Ruína foi registado nos Orion Studio, na Covilhã. Como decorreu o processo de gravação?
Foi magnífico. O Impius, dono do Orion, é uma das pessoas que melhor compreende som e como o manipular, moldar. Para além disso, conhecemo-nos muito bem e isso ajudou imenso no trabalho que fez. Passou muitas e muitas horas acordado, depois de trabalhar 8 horas para produzir isto sem ganhar um único tostão de lucro. Basicamente levei os textos, as ideias e juntamo-nos os três no Orion enquanto fazia frio lá fora. O Arcanus foi o escolhido para gravar todos (repito, todos) os instrumentos no disco e nunca precisou de mais do que dois takes para o fazer. Foi deveras impressionante e uma daqueles momentos que hei-de levar para a cova como uma das coisas mais especiais que vivi nesta vida. Foram sete anos de trabalho condensado em dois dias, mas nada que rodadas de café no tasco lá do sítio e meia dúzia de componentes alucinogénios não resolvessem.
O teu EP e single anteriores, foram disponibilizados pela Necrosymphonic. Desta feita foi a Sanatório Prod.. Que razões para a mudança?
Com efeitos práticos nunca surgiu uma mudança efectiva. Inicialmente ainda ponderei enviar o disco para as editoras nacionais mas nenhuma das propostas continha aquilo que eu queria para o disco. Então, optei pela Sanatório. Mas claro, no processo passaram vários meses. Surgiu então o convite da Necrosymphonic – que para quem não conhece, é uma das melhores editoras e promotoras em funcionamento em Portugal – e tive todo o gosto em aceitar. É mais do que provável que continue a trabalhar com a Necrosymphonic.

(Registos contidos num conjunto de dados)
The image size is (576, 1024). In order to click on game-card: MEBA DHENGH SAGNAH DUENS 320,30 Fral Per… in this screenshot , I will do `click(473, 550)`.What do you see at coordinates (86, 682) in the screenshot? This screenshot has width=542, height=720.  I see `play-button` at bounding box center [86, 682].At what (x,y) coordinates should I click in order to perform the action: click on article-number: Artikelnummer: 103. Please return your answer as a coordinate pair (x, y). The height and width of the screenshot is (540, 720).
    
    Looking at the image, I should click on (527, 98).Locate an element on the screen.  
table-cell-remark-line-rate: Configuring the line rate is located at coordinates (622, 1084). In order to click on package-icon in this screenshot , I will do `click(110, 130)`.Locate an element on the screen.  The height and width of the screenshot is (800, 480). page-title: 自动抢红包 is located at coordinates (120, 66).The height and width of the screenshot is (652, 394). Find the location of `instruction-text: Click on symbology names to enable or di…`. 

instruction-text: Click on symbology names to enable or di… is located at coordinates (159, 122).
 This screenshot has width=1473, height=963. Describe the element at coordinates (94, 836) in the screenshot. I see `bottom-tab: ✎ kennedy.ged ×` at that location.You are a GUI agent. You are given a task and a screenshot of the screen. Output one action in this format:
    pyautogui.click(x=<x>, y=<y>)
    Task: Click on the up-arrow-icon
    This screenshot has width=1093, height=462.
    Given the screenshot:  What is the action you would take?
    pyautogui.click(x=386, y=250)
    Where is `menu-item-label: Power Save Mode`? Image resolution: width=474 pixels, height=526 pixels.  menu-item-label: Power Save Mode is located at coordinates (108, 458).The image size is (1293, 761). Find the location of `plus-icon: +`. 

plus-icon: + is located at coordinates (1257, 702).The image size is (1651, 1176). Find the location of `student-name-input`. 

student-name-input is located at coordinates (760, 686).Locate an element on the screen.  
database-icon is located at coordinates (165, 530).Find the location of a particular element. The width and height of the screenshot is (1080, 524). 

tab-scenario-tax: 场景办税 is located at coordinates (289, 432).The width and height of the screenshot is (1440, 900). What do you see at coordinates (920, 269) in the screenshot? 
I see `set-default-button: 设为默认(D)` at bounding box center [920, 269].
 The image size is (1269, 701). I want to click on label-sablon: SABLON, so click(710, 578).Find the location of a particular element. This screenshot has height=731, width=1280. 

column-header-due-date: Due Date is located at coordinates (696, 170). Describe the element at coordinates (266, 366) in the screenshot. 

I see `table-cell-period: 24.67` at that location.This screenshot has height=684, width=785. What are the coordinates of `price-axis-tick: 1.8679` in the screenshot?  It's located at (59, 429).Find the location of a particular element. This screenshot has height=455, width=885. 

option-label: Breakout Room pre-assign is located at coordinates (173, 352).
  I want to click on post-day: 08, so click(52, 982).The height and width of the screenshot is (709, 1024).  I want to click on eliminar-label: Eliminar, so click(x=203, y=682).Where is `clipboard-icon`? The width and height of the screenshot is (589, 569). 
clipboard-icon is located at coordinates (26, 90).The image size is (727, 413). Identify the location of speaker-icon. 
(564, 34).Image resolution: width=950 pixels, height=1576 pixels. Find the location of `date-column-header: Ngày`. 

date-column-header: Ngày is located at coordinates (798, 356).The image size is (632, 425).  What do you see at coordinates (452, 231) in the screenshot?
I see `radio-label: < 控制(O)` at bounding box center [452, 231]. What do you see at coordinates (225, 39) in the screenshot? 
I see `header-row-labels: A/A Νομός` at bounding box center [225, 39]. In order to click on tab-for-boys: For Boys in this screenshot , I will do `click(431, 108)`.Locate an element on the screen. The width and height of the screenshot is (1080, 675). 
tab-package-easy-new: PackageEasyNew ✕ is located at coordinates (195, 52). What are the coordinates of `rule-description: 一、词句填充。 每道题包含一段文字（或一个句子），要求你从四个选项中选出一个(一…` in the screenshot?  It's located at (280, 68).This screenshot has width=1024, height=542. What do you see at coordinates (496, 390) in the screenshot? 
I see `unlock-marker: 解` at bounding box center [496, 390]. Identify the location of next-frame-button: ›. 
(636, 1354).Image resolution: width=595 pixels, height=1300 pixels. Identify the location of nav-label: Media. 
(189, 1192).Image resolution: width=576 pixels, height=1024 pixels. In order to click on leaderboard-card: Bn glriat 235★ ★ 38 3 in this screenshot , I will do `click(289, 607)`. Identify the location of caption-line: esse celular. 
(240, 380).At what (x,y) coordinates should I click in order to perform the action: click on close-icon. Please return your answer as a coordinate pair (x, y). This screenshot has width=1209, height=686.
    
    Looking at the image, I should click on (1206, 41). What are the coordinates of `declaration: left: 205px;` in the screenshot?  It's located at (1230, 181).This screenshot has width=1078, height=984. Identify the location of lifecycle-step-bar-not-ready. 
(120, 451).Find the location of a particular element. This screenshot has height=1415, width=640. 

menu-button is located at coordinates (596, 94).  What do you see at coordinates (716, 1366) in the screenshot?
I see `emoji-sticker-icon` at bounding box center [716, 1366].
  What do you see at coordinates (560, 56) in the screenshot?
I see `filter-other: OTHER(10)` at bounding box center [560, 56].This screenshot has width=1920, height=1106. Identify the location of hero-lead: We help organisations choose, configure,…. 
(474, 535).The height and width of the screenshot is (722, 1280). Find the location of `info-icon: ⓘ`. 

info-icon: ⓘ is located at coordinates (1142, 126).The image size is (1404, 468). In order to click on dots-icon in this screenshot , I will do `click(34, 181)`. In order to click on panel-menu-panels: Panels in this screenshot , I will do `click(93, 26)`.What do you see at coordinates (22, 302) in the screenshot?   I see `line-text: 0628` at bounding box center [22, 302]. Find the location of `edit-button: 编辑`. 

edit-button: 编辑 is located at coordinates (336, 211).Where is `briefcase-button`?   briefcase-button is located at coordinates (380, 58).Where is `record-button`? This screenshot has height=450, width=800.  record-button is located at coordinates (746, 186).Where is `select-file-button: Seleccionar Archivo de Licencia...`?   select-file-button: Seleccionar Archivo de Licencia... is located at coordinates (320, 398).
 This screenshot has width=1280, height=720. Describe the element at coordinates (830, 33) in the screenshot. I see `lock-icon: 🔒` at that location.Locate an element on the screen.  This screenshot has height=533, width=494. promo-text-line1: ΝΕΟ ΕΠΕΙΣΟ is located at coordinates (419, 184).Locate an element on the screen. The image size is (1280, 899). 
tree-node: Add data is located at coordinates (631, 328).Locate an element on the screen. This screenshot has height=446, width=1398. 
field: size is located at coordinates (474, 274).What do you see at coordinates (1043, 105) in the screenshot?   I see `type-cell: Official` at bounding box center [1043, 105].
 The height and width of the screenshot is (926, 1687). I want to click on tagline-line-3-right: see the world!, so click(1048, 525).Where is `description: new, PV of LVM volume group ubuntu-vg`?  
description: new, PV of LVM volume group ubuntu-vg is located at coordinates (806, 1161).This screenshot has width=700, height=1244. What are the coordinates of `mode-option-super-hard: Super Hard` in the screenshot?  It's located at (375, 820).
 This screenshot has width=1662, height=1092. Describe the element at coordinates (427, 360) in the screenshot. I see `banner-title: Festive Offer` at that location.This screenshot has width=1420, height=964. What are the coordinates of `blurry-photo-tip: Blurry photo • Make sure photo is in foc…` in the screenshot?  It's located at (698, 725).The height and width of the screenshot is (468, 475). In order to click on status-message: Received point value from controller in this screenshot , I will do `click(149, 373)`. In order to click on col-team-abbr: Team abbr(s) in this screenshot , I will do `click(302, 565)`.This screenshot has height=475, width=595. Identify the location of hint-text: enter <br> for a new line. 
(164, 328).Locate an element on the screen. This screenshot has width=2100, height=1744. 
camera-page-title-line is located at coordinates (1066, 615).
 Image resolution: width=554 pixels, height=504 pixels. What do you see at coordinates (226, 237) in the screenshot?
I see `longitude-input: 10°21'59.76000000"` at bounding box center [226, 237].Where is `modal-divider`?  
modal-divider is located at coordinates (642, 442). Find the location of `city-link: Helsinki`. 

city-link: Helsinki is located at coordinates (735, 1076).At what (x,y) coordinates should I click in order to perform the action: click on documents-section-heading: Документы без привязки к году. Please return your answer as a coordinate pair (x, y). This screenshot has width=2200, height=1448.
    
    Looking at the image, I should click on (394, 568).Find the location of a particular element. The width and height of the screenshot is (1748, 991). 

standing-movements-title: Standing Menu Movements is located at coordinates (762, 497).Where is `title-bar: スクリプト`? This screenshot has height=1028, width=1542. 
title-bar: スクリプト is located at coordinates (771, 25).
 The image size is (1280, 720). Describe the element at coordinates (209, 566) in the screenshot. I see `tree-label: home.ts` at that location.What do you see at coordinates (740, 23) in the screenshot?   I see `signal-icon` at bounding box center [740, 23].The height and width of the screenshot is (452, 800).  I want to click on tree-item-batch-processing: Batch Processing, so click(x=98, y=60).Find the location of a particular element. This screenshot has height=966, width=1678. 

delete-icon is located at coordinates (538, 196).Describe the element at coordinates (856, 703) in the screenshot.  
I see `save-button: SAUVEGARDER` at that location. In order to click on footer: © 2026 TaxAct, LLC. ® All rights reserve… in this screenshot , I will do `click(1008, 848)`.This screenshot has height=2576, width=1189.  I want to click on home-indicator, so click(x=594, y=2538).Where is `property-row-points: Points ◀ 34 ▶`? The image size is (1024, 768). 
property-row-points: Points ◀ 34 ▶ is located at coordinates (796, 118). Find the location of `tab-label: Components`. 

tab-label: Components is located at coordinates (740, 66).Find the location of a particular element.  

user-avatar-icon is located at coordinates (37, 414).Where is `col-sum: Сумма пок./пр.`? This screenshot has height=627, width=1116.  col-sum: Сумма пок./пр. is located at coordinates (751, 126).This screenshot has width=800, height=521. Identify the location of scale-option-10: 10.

■ **O teu objetivo**: Consegues prolongar a entrevista sobre o disco Ruína, retomando-a logo a seguir à última frase? Não é preciso consultar as linhas para nada.

■ **Resultado da tarefa**:
O single Apneia é uma conjugação de esforços entre ti e outros elementos. Como surgiu essa oportunidade e como vês o resultado final?
Foi tudo muito simples, como o é sempre aliás, quando tens três pessoas dedicadas a criar alguma coisa somente pelo prazer de o fazer. Basicamente, o Beyonder tinha escrito uns textos que imaginou recitados por mim. Sobre os mais do que capazes ombros do meu caro Charles Sagnoir recaiu a parte musical, tramada de executar pois foi feita após a minha voz estar gravada. E na minha opinião correu tudo muito bem. É um facto que sinto algum constrangimento por só constar “Aires Ferreira” no título, pois limitei-me a interpretar o excelente texto, numa ambiência sonora de igual qualidade. Mas, sem dúvida alguma, o resultado final satisfaz-me plenamente.
Tudo leva a crer que sim. Gosto bastante de interpretar coisas que não foram feitas por mim e faço-o de forma regular. Portanto, desde que com as pessoas certas, estou mais do que interessado em repetir a experiência.
E para breve o que já está planeado?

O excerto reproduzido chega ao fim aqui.